» **Collection entries**:
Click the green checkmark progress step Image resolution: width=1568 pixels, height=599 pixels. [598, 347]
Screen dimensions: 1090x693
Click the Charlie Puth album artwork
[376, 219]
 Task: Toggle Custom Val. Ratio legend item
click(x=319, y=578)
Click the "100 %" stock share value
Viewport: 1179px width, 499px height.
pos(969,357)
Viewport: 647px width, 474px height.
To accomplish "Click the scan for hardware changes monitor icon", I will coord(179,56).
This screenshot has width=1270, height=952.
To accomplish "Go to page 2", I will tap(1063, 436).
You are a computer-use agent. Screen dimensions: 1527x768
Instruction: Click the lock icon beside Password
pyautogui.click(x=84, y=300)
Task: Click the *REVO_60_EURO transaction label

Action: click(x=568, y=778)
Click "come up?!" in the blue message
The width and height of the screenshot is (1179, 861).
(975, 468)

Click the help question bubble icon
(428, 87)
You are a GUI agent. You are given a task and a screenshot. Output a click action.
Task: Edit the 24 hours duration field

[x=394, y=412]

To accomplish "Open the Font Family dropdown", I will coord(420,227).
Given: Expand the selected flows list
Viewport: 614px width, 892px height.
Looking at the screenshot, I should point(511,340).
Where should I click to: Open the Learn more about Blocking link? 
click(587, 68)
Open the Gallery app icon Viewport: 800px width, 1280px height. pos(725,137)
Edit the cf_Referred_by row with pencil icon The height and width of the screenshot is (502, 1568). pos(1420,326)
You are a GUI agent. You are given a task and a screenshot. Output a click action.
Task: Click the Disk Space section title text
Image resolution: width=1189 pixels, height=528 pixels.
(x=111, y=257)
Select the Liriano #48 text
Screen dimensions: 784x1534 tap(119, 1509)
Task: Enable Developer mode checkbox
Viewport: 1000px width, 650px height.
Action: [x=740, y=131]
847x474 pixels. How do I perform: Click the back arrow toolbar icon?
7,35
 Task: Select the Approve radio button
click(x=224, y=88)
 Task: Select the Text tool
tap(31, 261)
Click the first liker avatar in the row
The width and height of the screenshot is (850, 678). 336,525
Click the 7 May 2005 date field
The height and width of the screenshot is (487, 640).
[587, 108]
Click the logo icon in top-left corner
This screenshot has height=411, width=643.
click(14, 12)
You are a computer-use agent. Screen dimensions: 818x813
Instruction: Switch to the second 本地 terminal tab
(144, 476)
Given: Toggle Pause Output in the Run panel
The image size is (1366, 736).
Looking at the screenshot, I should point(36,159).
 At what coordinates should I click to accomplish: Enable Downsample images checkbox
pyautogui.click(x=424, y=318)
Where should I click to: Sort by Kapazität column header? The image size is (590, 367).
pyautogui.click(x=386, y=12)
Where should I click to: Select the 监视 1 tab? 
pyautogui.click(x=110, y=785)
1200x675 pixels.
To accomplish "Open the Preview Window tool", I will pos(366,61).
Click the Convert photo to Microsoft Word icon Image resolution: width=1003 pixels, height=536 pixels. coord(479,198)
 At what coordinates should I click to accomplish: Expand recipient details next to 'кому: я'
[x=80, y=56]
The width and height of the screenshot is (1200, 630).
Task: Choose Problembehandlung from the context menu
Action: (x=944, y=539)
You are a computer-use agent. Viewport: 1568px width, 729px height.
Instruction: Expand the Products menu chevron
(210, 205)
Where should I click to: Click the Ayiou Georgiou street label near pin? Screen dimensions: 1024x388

» **REQUIRED ACTION**:
Filter the data above by the word "will" and copy every line that matches.

» **THE COMPLETED TASK**:
To accomplish "Click the scan for hardware changes monitor icon", I will coord(179,56).
To accomplish "Go to page 2", I will tap(1063, 436).
To accomplish "Open the Font Family dropdown", I will coord(420,227).
To accomplish "Open the Preview Window tool", I will pos(366,61).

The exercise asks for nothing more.